Escriva dit qu'il faut « redimensionner les services publics » face à l'augmentation de la population du pays due aux migrants

Escriva dit qu'il faut « redimensionner les services publics » face à l'augmentation de la population du pays due aux migrants

1101308.1.260.149.20260702150022



SANTANDER 2 juillet ( ) –

Le gouverneur de la Banque d'Espagne, José Luis Escriva, a assuré que l'Espagne devait « redimensionner les services publics » face à l'augmentation de la population que le pays a enregistrée ces dernières années en raison de l'arrivée de migrants.

« L'Espagne augmente beaucoup sa population, elle l'a déjà fait ces dernières années et, par conséquent, les services publics doivent être redimensionnés à la population existante. Cela doit être fait avec prudence », a déclaré Escriva ce jeudi, avant de participer à la 'Ve Conférence Banque d'Espagne-CEMFI-UIMP sur l'économie espagnole'. Logement et institutions : défis et opportunités pour l'Espagne », à l'Université internationale Menéndez Pelayo (UIMP) de Santander.

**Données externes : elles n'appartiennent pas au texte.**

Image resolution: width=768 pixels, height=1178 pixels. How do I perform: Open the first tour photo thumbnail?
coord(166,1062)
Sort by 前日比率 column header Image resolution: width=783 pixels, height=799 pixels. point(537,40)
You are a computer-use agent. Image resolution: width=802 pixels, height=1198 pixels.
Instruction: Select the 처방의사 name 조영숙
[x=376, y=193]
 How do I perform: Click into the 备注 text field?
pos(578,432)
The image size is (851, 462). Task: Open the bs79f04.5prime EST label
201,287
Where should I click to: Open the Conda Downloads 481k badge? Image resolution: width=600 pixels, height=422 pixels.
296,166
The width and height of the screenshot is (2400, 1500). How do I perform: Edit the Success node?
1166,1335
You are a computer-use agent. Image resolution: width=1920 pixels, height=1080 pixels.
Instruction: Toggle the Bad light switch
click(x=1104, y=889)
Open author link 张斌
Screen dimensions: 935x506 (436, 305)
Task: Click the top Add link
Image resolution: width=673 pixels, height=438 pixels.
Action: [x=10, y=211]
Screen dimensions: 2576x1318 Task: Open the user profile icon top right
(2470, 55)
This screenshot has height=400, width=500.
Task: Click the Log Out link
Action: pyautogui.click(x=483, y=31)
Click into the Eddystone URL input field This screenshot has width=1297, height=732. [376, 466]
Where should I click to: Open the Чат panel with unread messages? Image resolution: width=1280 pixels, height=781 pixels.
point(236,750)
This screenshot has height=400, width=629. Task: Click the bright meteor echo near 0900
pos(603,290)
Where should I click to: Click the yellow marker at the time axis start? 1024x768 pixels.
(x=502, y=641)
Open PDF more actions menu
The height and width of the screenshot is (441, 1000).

Le gouverneur de la Banque d'Espagne a souligné que l'immigration a eu « beaucoup d'impact » dans le pays, puisqu'environ « la moitié » des emplois créés au cours des cinq dernières années correspondent à des personnes originaires d'autres pays.

« Sans cette contribution, l'emploi n'aurait pas augmenté et le marché du travail ne se serait pas développé comme il l'a fait », a ajouté Escriva, qui a souligné l'importance de l'immigration dans les années à venir en raison du vieillissement de la population espagnole.

À ce sujet, il a précisé que, même si les Espagnols retrouvaient leur taux de fécondité et de natalité, ils ne seraient pas à temps pour couvrir ce vieillissement dans les 20 prochaines années.

Et il a expliqué que si dans les deux prochaines décennies l'Espagne se retrouvait avec un solde migratoire nul, c'est-à-dire avec autant d'entrées que de sorties, « elle perdrait 20 pour cent de sa main d'œuvre », donc l'impact économique et le maintien de l'État providence « seraient énormes ».

Escriva a insisté sur le fait que la question de l'immigration est désormais « une question de la plus haute importance » et a déclaré que plus les étrangers s'adapteront aux besoins du marché du travail national et aux professions qui sont nécessaires, « plus elles seront pertinentes ».

Concernant la régularisation extraordinaire des immigrants, l'ancien ministre de la Transformation numérique et de la Fonction publique a souligné que l'Espagne dispose d'un cadre migratoire « avec de nombreux canaux et processus » pour ce qui devrait être l'essence de l'actuel, « régulier, ordonné et sûr ».

« La politique d'immigration est complexe et comporte différentes dimensions, elle doit donc être au centre de l'orientation des politiques publiques », a-t-il déclaré.

Concernant les déclarations du leader de l'opposition, Alberto Núñez Feijóo, ce jeudi à Santander, dans lesquelles il a déclaré lors d'un cours d'été que depuis 2019 environ 7 à 8 millions d'immigrés étaient arrivés, Escriva a averti que « nous devons être prudents avec les chiffres et leur mélange ».

En ce sens, il a souligné que « les chiffres doivent être bien agrégés », tout en reconnaissant qu'en Espagne il doit y avoir « un ensemble de politiques d'accompagnement » pour que l'intégration des immigrés soit adéquate et ne génère pas de pression sur les services publics.

Concernant la réunion à laquelle il a participé, il a souligné que c'est la cinquième année au cours de laquelle la Banque d'Espagne intervient dans ce cours sur l'économie nationale, et il a déclaré que l'UIMP est « un environnement privilégié » pour discuter de ce sujet avec des responsables de la Banque d'Espagne, des universitaires et des spécialistes.

« Il y aura des débats très intéressants et le thème de cette année combine deux points qui sont liés, à savoir tout le problème du logement et tout ce qui a trait à la qualité institutionnelle et au fonctionnement des institutions », a expliqué Escriva.

Enfin, il a annoncé qu'il aurait une conversation avec la présidente de la Réserve fédérale de San Francisco, Mary Daly, car en Californie il y a « un problème similaire sur des questions comme le logement, l'intelligence artificielle ou le marché du travail ».